■ Selected extract
------------------------------------------------------------------------
Sounds like an idea only Labour could really have.
rayhan
Yes, the US administration is not currently supporting the idea, but not all the “yanks” hate it. As I highlighted, 200 leading economists have recently signed an open letter declaring their backing for the proposal.
Tyler, the Tobin tax would not smash financial profitability. The whole point of the scheme is to curb risky and short-term speculative trading, and thus protect the long-term profitability of the financial and international currency markets. This will help to reduce the volatility and insecurity in the financial system, and encourage more sustainable currency trading. I don’t dispute that this will be difficult to establish, but there is a global appetite for a new financial structure and it would only take a few big financial centre’s to get on board for this to get going. You state this counts for a huge % share of UK GDP, but that is no reason not to support this idea. If anything, it makes the case for it even more compelling as it demonstrates just how exposed and over-leveraged the national economy is to the financial industry. The Tobin tax will help generate the funds necessary to protect the economy in the event of a future collapse, and also contribute billions to global aid, development, and climate change efforts, bringing back a sense of ‘social value’ to the financial industry.
The Austrian government recently conducted a study into this idea, and concluded that an international levy on financial transactions at a rate of 0.05%, would generate $750 billion globally. Britain itself would collect $100 billion. This is based on the implausible scenario that there is a 2/3 drop in financial trading. So as you can see, the international community could generate huge amounts of revenue from this.
Also, countries if they choose to, can successfully take unilateral action on this to protect their economies. For instance, Brazil has just adopted what is seen to be the first Tobin tax on foreign investment portfolios. A 2% levy on all foreign financial investment inflows into Brazil will help to reduce hot money inflows and unwanted speculative trading. And Russia recently announced that they were now looking at adopting a targeted tax on financial transactions, so the momentum and support for this initiative is building.
------------------------------------------------------------------------
■ Data
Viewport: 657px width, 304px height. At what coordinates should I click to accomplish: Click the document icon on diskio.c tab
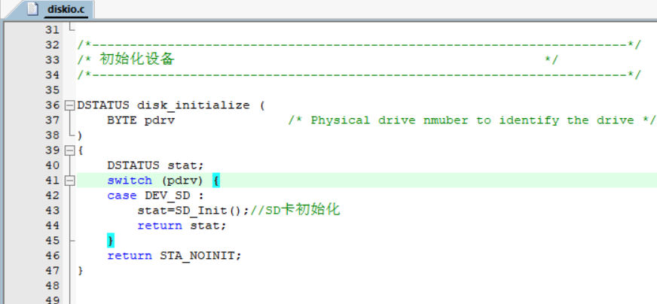(x=32, y=10)
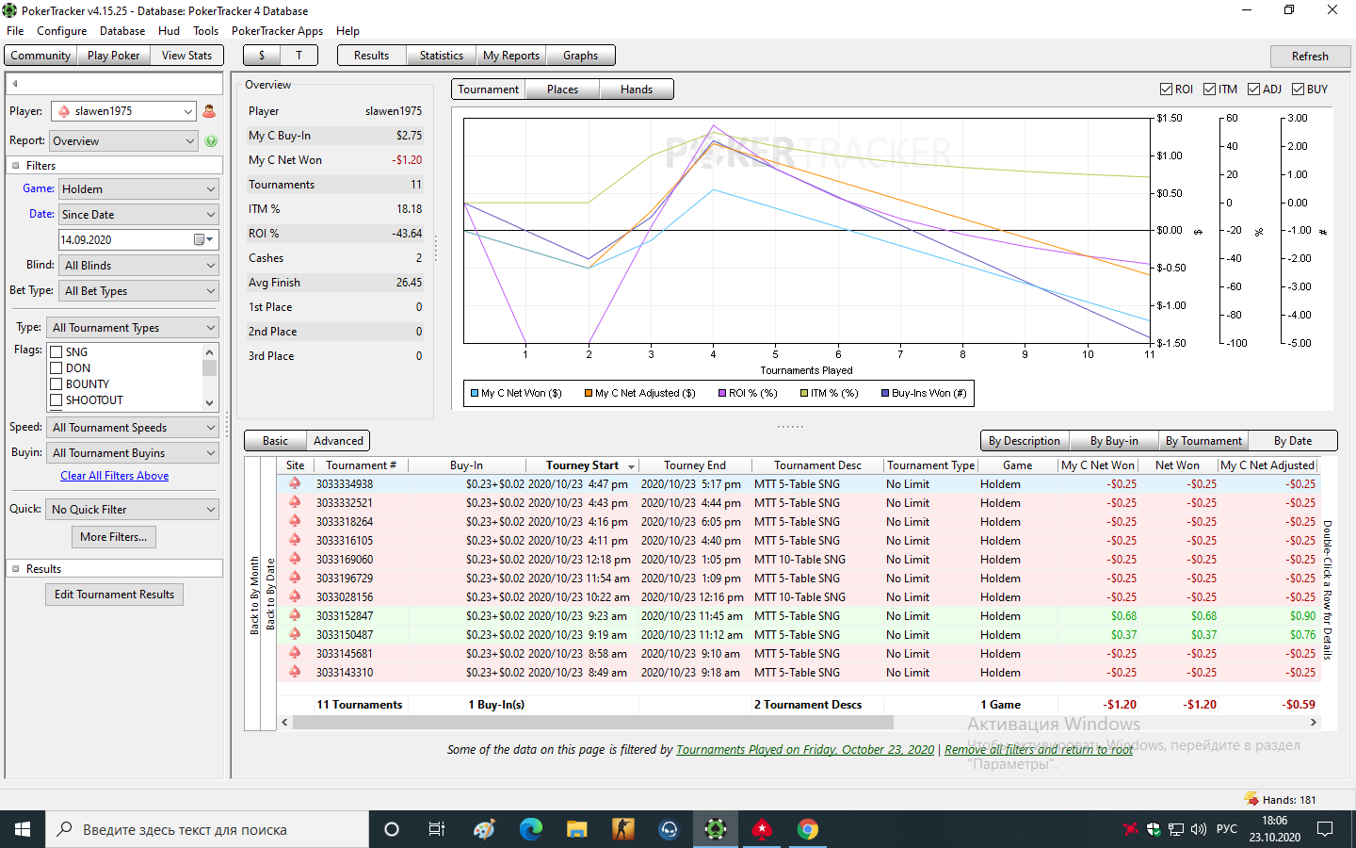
------------------------------------------------------------------------
■ Set task 1
From the Tobin tax discussion, return the part that opens with the words containing "The Austrian government" and closes with "revenue from this.", copied exactly.
■ Set task 2
Answer these questions from the Tobin tax discussion.
(a) How many leading economists signed the open letter backing the proposal?
(b) What levy rate on financial transactions did the Austrian government's study assume?
(c) What percentage levy has Brazil placed on foreign financial investment inflows?

■ Exercise answer 1
The Austrian government recently conducted a study into this idea, and concluded that an international levy on financial transactions at a rate of 0.05%, would generate $750 billion globally. Britain itself would collect $100 billion. This is based on the implausible scenario that there is a 2/3 drop in financial trading. So as you can see, the international community could generate huge amounts of revenue from this.

■ Exercise answer 2
(a) 200
(b) 0.05%
(c) 2%